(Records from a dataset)
* start *

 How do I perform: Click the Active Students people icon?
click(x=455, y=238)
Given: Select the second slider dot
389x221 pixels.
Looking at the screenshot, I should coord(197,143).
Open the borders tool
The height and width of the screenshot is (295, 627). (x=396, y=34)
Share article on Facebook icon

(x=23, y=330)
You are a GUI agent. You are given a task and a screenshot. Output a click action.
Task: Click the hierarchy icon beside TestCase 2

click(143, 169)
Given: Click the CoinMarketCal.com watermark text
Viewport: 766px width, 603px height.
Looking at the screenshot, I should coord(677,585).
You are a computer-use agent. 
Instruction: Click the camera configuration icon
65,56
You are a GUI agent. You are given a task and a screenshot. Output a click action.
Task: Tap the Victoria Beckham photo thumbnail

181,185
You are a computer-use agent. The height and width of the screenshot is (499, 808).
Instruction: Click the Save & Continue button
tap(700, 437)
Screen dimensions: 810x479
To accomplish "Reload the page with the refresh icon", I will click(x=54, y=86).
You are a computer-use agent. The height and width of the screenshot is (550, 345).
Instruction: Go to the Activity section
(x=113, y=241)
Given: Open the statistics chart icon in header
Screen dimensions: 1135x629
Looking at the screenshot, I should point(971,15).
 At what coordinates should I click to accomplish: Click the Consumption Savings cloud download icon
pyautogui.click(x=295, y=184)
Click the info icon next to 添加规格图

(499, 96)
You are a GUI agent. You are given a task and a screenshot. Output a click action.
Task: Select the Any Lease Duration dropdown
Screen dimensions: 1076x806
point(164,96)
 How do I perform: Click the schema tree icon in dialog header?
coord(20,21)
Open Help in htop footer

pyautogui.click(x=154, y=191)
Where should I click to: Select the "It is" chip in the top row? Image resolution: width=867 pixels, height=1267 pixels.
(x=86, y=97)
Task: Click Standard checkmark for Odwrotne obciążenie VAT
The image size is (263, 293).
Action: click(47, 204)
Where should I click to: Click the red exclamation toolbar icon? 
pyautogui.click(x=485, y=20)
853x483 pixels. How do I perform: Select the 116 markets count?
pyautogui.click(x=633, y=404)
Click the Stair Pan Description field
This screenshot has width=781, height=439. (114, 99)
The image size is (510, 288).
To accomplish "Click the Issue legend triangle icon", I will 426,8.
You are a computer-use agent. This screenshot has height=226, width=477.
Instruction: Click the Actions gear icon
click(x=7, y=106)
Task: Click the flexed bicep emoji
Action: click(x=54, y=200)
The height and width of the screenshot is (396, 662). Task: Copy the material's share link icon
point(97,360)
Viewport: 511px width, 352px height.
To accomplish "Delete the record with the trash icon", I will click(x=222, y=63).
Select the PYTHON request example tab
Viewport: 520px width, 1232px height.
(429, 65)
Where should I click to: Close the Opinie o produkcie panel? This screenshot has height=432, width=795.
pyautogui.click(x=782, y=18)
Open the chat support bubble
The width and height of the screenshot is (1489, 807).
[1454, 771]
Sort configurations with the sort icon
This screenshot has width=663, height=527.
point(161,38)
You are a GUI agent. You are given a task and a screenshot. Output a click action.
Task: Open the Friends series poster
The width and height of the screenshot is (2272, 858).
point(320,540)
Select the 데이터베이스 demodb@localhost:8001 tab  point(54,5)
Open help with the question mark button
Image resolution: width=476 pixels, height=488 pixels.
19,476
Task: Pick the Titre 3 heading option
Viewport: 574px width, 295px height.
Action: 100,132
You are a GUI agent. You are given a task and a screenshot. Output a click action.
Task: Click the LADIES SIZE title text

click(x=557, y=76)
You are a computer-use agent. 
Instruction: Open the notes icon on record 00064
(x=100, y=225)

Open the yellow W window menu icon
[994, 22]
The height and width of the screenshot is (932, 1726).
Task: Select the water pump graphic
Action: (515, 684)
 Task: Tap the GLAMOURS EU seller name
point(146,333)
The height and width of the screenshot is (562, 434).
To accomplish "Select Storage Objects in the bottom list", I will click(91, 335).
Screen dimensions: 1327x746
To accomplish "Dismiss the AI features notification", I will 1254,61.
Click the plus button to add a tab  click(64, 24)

* end *

• _Short task_: Render the data above, from its first line through the line containing "point(164,96)", as a Markdown table with the columns Row and Line. Give each non-blank line its own row and leave out the blank lines.

• _The reply_:
| Row | Line |
|---|---|
| 1 |  How do I perform: Click the Active Students people icon? |
| 2 | click(x=455, y=238) |
| 3 | Given: Select the second slider dot |
| 4 | 389x221 pixels. |
| 5 | Looking at the screenshot, I should coord(197,143). |
| 6 | Open the borders tool |
| 7 | The height and width of the screenshot is (295, 627). (x=396, y=34) |
| 8 | Share article on Facebook icon |
| 9 | (x=23, y=330) |
| 10 | You are a GUI agent. You are given a task and a screenshot. Output a click action. |
| 11 | Task: Click the hierarchy icon beside TestCase 2 |
| 12 | click(143, 169) |
| 13 | Given: Click the CoinMarketCal.com watermark text |
| 14 | Viewport: 766px width, 603px height. |
| 15 | Looking at the screenshot, I should coord(677,585). |
| 16 | You are a computer-use agent.  |
| 17 | Instruction: Click the camera configuration icon |
| 18 | 65,56 |
| 19 | You are a GUI agent. You are given a task and a screenshot. Output a click action. |
| 20 | Task: Tap the Victoria Beckham photo thumbnail |
| 21 | 181,185 |
| 22 | You are a computer-use agent. The height and width of the screenshot is (499, 808). |
| 23 | Instruction: Click the Save & Continue button |
| 24 | tap(700, 437) |
| 25 | Screen dimensions: 810x479 |
| 26 | To accomplish "Reload the page with the refresh icon", I will click(x=54, y=86). |
| 27 | You are a computer-use agent. The height and width of the screenshot is (550, 345). |
| 28 | Instruction: Go to the Activity section |
| 29 | (x=113, y=241) |
| 30 | Given: Open the statistics chart icon in header |
| 31 | Screen dimensions: 1135x629 |
| 32 | Looking at the screenshot, I should point(971,15). |
| 33 |  At what coordinates should I click to accomplish: Click the Consumption Savings cloud download icon |
| 34 | pyautogui.click(x=295, y=184) |
| 35 | Click the info icon next to 添加规格图 |
| 36 | (499, 96) |
| 37 | You are a GUI agent. You are given a task and a screenshot. Output a click action. |
| 38 | Task: Select the Any Lease Duration dropdown |
| 39 | Screen dimensions: 1076x806 |
| 40 | point(164,96) |